Ганин записал слово «достал» и потом, по-моему, сам не понял зачем.
— Николай Егорович, а курят у вас тут?
— Не курят.
— Совсем?
— Совсем. — Кузьмин показал на будку. — Курят там, у меня, и то с открытой дверью. У меня тут двадцать лет ни одной искры, Эдуард Вениаминович. Ни одной.
Это была чистая правда, и я мог бы подтвердить.
Нефтесклад у Кузьмина был единственным объектом в хозяйстве, где всё было в порядке по-настоящему, а не к приезду комиссии, — потому что он тут сидел один, и в случае чего гореть было бы ему.
Ганин всё это записал.
Записал он и хорошее, и плохое, а плохого набралось немного: перегоревшая лампочка над насосной, отсутствие второго комплекта ключей и то, что в журнале отпуска за июль пропущены три дня.
И вот на этих трёх днях всё и началось.
Механика была такая.
По нормативу заполнение резервуара не должно превышать определённой доли объёма — из-за расширения при нагреве. Чтобы это проверить, надо знать, сколько в резервуаре сейчас.
Ганин попросил замерить.
Кузьмин ответил, что замерить можно, конечно, только зачем.
— Мне нужно фактическое количество, — объяснил Ганин. — Иначе я не могу написать про степень заполнения.
— Так напиши, что в норме.
— Я не могу написать того, чего не проверил.
Кузьмин посмотрел на него, потом на меня.
Я стоял у летучки метрах в двадцати, курил и слушал, и Кузьмин на меня посмотрел так, будто я тут при чём-то.
— Ну замеряй.
Замеряли метроштоком.
Это простая вещь: деревянная рейка с делениями, опускаешь в люк до дна, вынимаешь, смотришь мокрый след и по таблице переводишь сантиметры в тонны.

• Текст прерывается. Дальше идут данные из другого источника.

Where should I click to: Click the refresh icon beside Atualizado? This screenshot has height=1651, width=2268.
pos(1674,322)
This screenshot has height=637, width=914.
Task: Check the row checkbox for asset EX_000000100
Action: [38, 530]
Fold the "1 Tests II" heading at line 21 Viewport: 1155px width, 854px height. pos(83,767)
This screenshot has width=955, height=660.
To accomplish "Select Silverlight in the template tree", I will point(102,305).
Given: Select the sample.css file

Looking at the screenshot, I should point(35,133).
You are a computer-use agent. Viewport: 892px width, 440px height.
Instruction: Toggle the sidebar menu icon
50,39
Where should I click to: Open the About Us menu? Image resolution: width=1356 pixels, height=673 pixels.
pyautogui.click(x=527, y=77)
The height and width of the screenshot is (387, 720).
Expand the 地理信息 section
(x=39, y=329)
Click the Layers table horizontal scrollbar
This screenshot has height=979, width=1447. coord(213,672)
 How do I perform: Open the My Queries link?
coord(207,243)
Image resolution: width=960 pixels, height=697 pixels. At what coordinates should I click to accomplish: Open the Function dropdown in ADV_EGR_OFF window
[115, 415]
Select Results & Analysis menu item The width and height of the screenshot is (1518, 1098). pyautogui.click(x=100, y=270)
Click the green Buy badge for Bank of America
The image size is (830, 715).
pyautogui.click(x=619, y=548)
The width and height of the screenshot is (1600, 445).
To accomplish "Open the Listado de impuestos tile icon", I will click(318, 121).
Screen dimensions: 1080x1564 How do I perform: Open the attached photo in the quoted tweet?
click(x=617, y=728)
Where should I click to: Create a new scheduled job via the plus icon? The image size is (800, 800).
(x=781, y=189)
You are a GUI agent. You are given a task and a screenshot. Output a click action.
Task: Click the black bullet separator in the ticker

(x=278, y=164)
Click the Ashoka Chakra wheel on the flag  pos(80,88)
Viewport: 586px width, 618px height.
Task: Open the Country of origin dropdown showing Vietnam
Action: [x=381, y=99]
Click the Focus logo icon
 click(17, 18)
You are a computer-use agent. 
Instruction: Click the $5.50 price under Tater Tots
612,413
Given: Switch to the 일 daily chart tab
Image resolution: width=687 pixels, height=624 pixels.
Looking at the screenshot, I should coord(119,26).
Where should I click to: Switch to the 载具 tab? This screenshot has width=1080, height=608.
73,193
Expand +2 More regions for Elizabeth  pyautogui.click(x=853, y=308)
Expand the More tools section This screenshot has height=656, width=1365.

Дело на двадцать минут.
Ганин лазил по всем четырём.
Он лазил аккуратно, в перчатках, замерял по два раза и записывал в столбик, и было в этом что-то неотвратимое, как в часах.
Потом он попросил книгу учёта.
Мужики про это узнали к вечеру и очень веселились.
Мишка изложил на стану версию, в которой Веник залез в резервуар целиком и его оттуда доставали верёвкой.
— Мишк, там люк на двадцать сантиметров.
— А он тощий!
Ржали до слёз.
Ржали не потому, что понимали, что происходит, а потому, что городской очкарик лазил с палкой по бочкам, и палка называется смешным словом.
Слово «метршток» Мишка выучил с третьего раза и потом две недели вставлял его куда попало.
— Мишк, подай ключ.
— Метршток?
— Ключ на семнадцать.
— Понял. Метршток.
Дробот на это один раз посмотрел на него так, что Мишка обиделся и объяснил всем, что Дробот стал зазнаваться, потому что поёт.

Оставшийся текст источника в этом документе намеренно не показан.